*Task item:*
No line before the one holding "Given: Click the notification bell icon" is to be copied; that line and all after it, through the end of the listing, are returned exactly, minus pictures.

*** Material provided Section Begins ***

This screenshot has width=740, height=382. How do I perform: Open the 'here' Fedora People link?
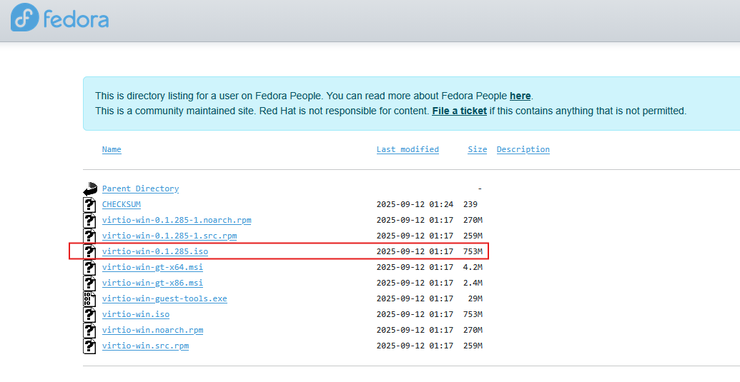(520, 96)
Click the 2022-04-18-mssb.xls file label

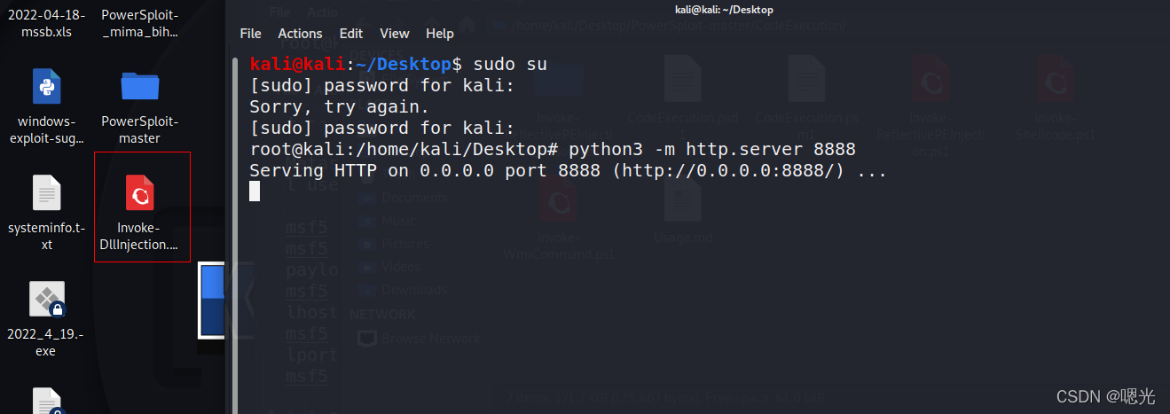click(46, 24)

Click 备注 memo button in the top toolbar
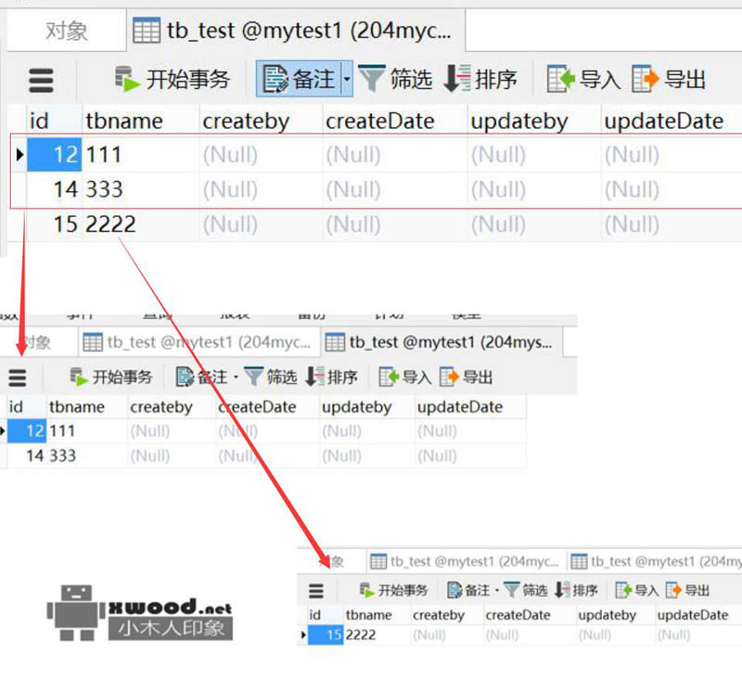click(x=299, y=80)
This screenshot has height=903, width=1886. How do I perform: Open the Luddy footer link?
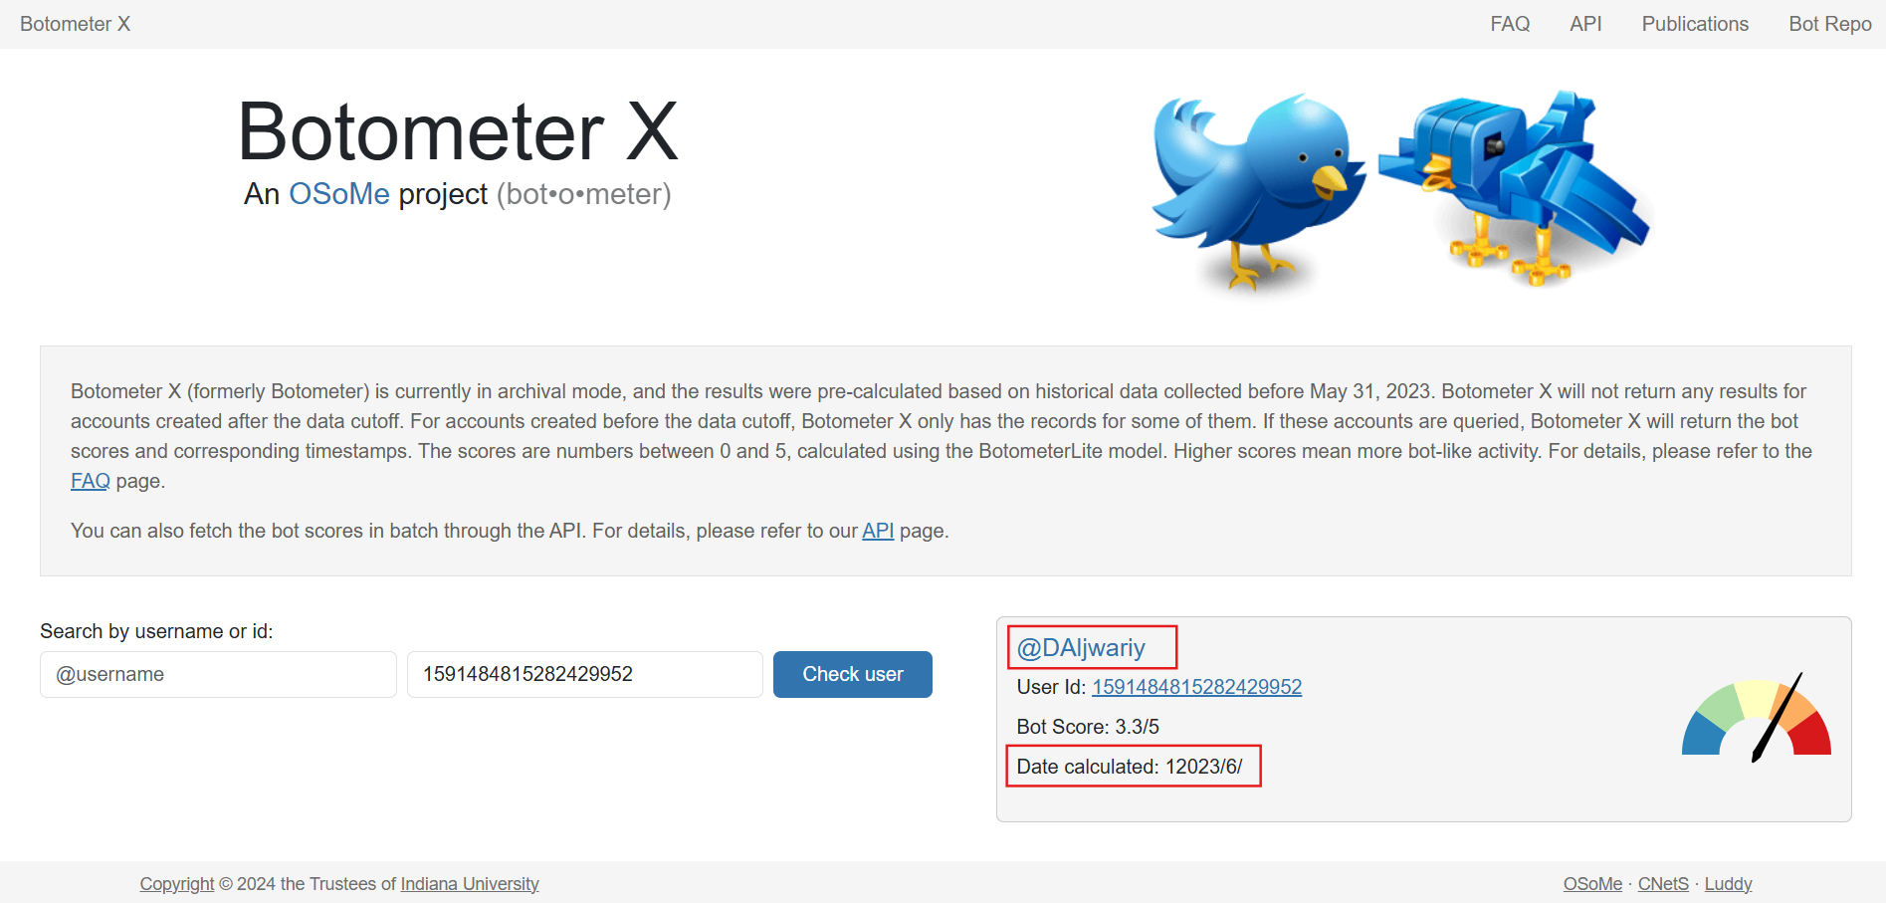point(1728,884)
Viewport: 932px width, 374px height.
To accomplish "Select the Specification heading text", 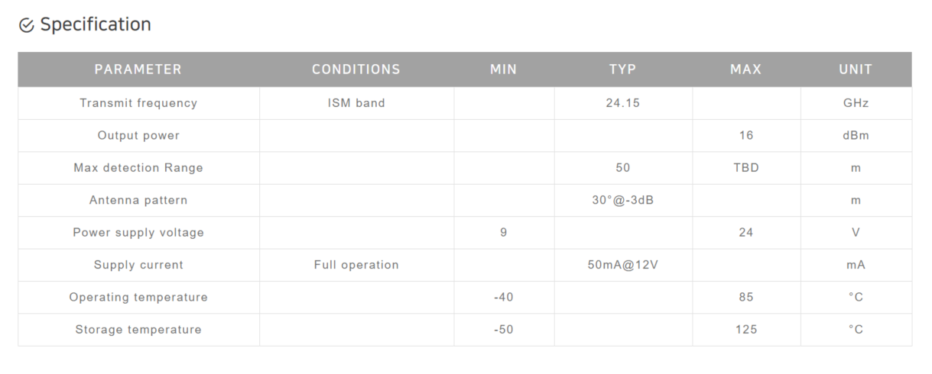I will point(96,24).
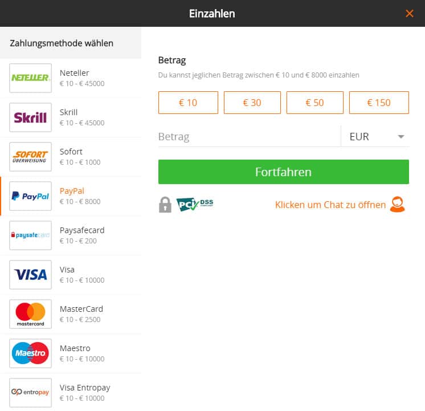Focus the Betrag amount input field
Image resolution: width=425 pixels, height=411 pixels.
tap(250, 136)
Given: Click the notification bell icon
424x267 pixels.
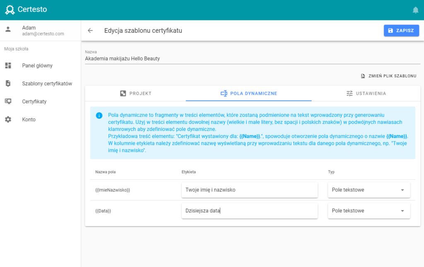Looking at the screenshot, I should tap(415, 10).
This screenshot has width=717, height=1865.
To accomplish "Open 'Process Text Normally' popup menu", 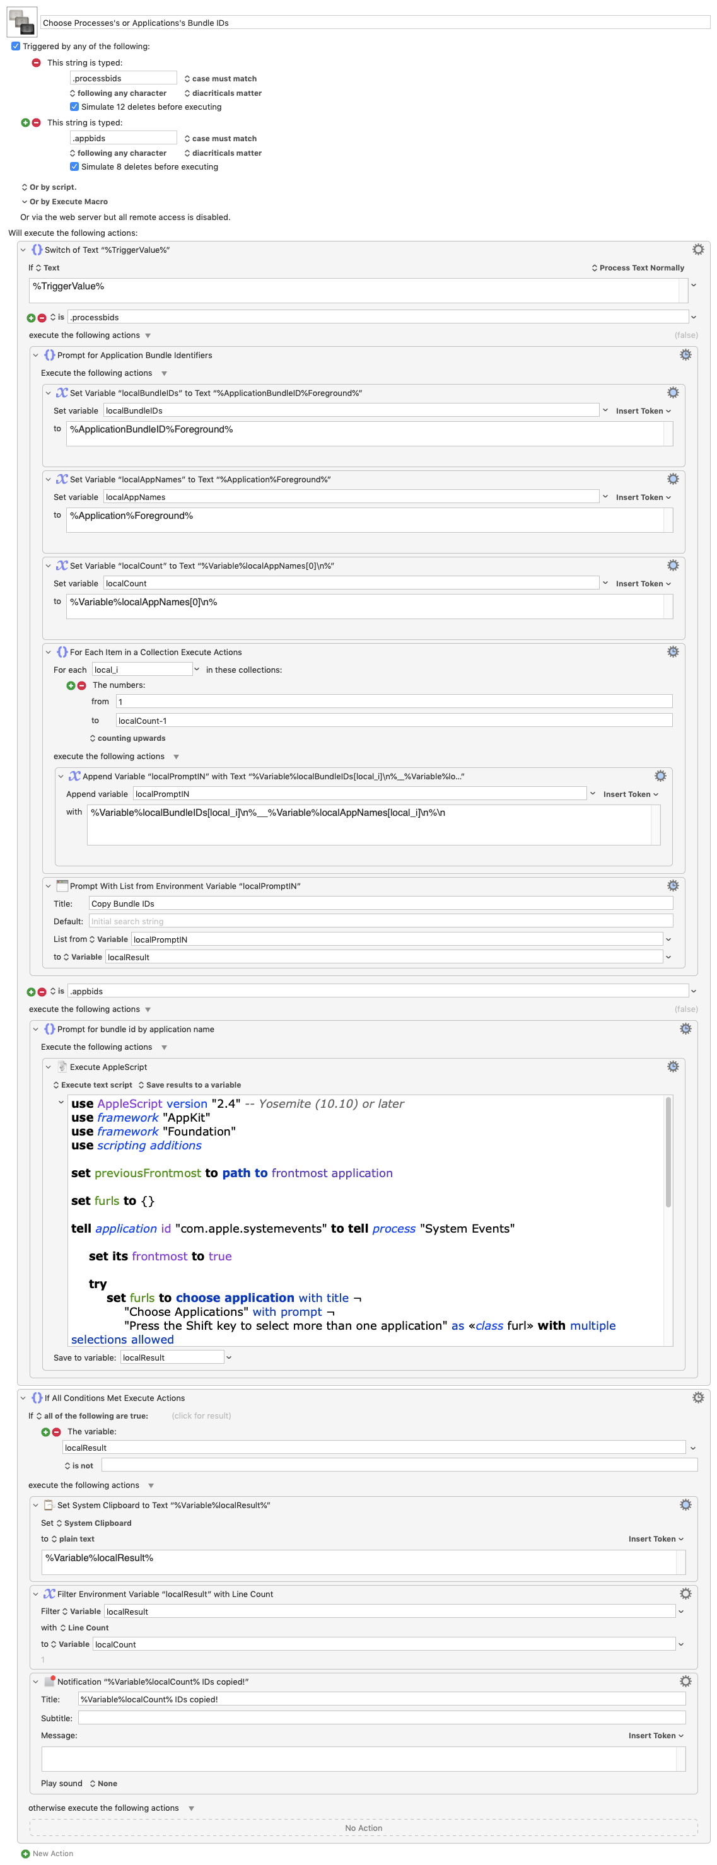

*** Material provided Section Ends ***

*Solution to the exercise:*
Given: Click the notification bell icon
424x267 pixels.
Looking at the screenshot, I should tap(415, 10).
This screenshot has width=717, height=1865.
To accomplish "Open 'Process Text Normally' popup menu", 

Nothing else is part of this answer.